▸ **DOCUMENT PASSAGE**

══════════════════════════════

13 When they saw the courage of Peter and John and realised that they were unschooled, ordinary men, they were astonished and they took note that these men had been with Jesus. 14 But since they could see the man who had been healed standing there with them, there was nothing they could say. 15 So they ordered them to withdraw from the Sanhedrin and then conferred together. 16 “What are we going to do with these men?” they asked. “Everybody living in Jerusalem knows they have done an outstanding miracle, and we cannot deny it. 17 But to stop this thing from spreading any further among the people, we must warn these men to speak no longer to anyone in this name.”
18 Then they called them in again and commanded them not to speak or teach at all in the name of Jesus. 19 But Peter and John replied, “Judge for yourselves whether it is right in God’s sight to obey you rather than God. 20 For we cannot help speaking about what we have seen and heard.”
19 Now those who had been scattered by the persecution in connection with Stephen travelled as far as Phoenicia, Cyprus and Antioch, telling the message only to Jews. 20 Some of them, however, men from Cyprus and Cyrene, went to Antioch and began to speak to Greeks also, telling them the good news about the Lord Jesus. 21 The Lord’s hand was with them, and a great number of people believed and turned to the Lord.
22 News of this reached the ears of the church at Jerusalem, and they sent Barnabas to Antioch. 23 When he arrived and saw the evidence of the grace of God, he was glad and encouraged them all to remain true to the Lord with all their hearts. 24 He was a good man, full of the Holy Spirit and faith, and a great number of people were brought to the Lord. 25 Then Barnabas went to Tarsus to look for Saul, 26 and when he found him, he brought him to Antioch. So for a whole year Barnabas and Saul met with the Church and taught great numbers of people. The disciples were called Christians first at Antioch.
The words Christian and Christianity have lost so much of their true meanings in the modern world. The Internet and good old-fashioned encyclopaedias have colour-coded maps that show us which are ‘Christian countries.’ If someone is a nice person they’re sometimes described as a ‘good Christian.’ The name our parents give us at birth is called our Christian name. Even when we look at the Church, there is a lot of confusion and misunderstanding of just what Christianity really is. For some Christianity is a system of rules and rituals, and nothing more than one of the many religious options we have to choose from.
I could go on, but there are many false ideas out there (and unfortunately, even in the Church) about just what it means to be a Christian. So the word Christian needs to be rescued and its original meaning restored. In the midst of the religious turmoil and confusion of our day, we need to search for and find a genuine Christianity once more. Just what is genuine Christianity? In order to try and answer that question, we need to go back to the original sources. We need to look at the story of the Christian Church in the 1st century.
As we examine the lives and actions of the very first Christians, one of the first things we learn is that Christianity is not a religion. Neither is genuine Christianity a creed, and it certainly is not a cult.

══════════════════════════════

▸ **DATA**
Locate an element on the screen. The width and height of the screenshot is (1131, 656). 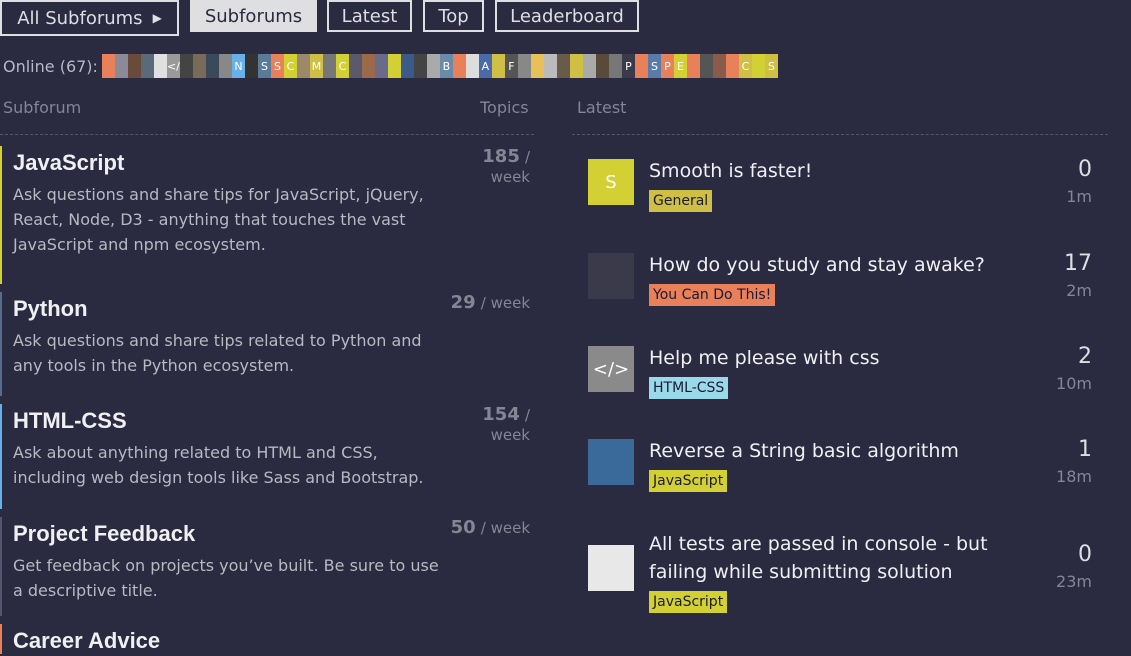
latest-topic-row: S Smooth is faster! General 0 1m is located at coordinates (848, 197).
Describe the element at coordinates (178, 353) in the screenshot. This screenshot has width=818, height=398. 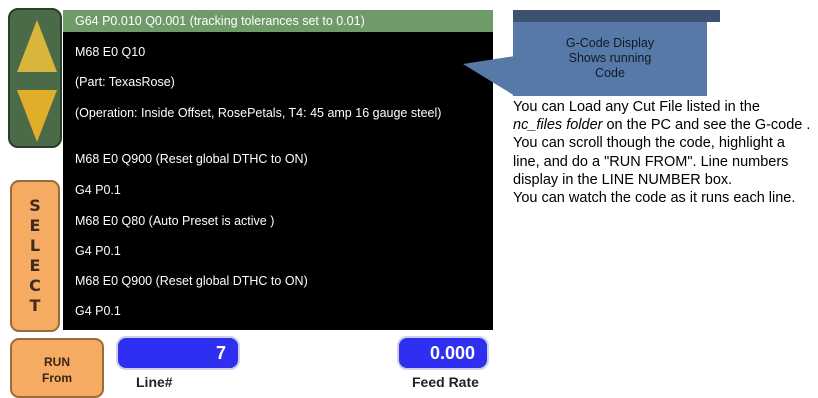
I see `line-number-box: 7` at that location.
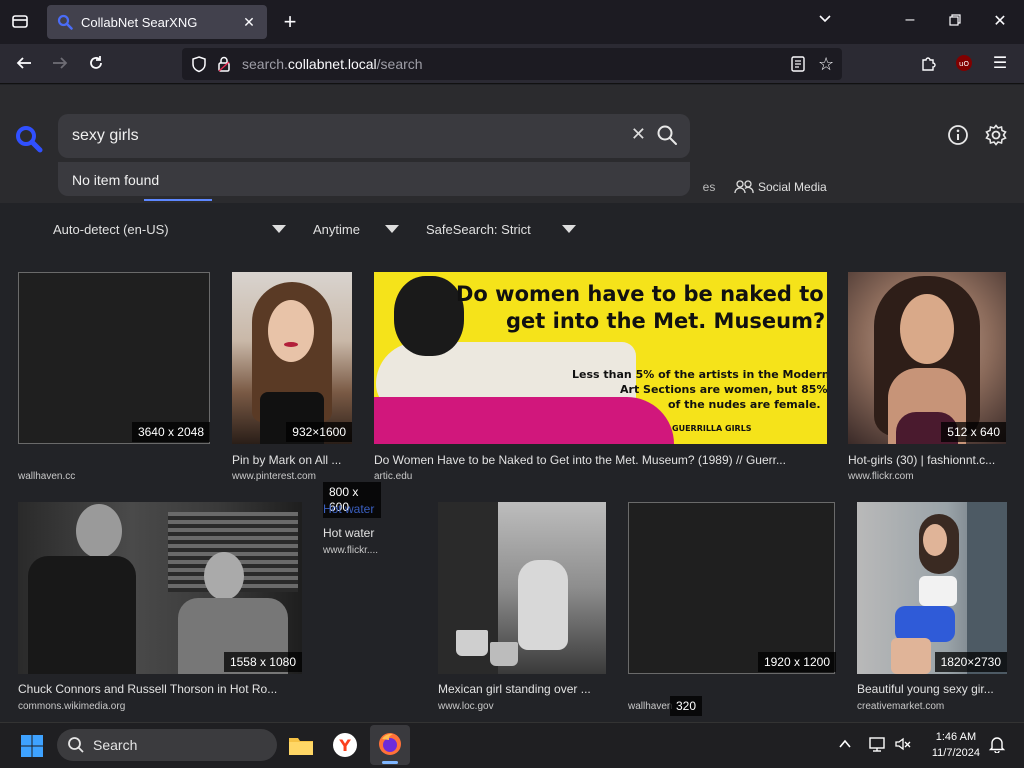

══════════════════════════════

▸ **EXERCISE SET**
1. In the passage on genuine Christianity, where were the disciples first called Christians?
2. From the passage on genuine Christianity, print everything from "As we examine" down to "not a cult.".
3. According to the passage on genuine Christianity, why does the word Christian need to be rescued and its original meaning restored?
The listing has no connection to the passage on genuine Christianity.

▸ **ANSWERS TO THE EXERCISES**
1. They were first called Christians at Antioch.

2.
As we examine the lives and actions of the very first Christians, one of the first things we learn is that Christianity is not a religion. Neither is genuine Christianity a creed, and it certainly is not a cult.

3. The word needs rescuing because there are many false ideas, even in the Church, about what it means to be a Christian. The words Christian and Christianity have lost much of their true meaning in the modern world.